Work to complete
Retype all data exactly as given. Pictures should not be retyped.

[Saved data entries]
----------

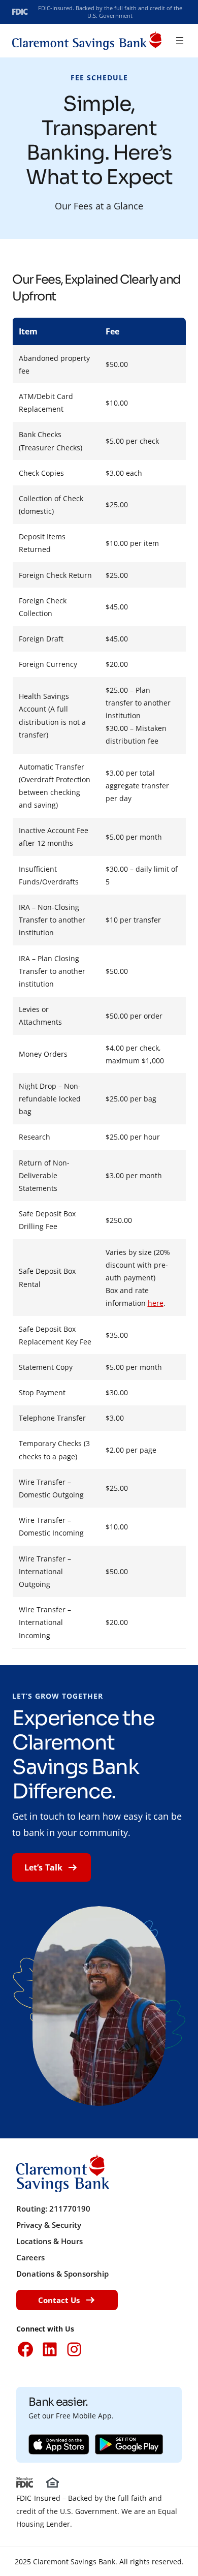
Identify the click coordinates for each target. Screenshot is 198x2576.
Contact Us (59, 2300)
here (155, 1303)
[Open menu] (180, 41)
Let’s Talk (43, 1867)
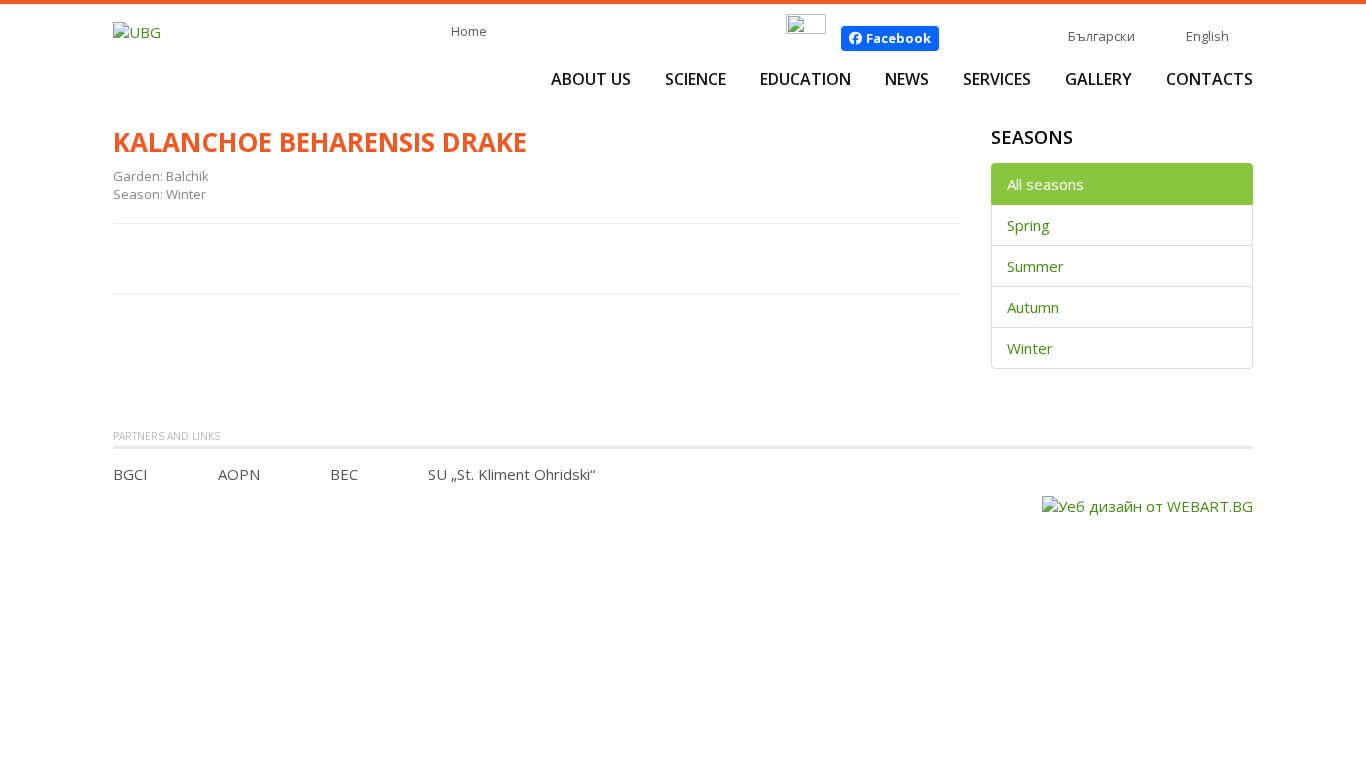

----------

Exercise output
Identify the click coordinates for each target. Screenshot is 198x2576.
Contact Us (59, 2300)
here (155, 1303)
[Open menu] (180, 41)
Let’s Talk (43, 1867)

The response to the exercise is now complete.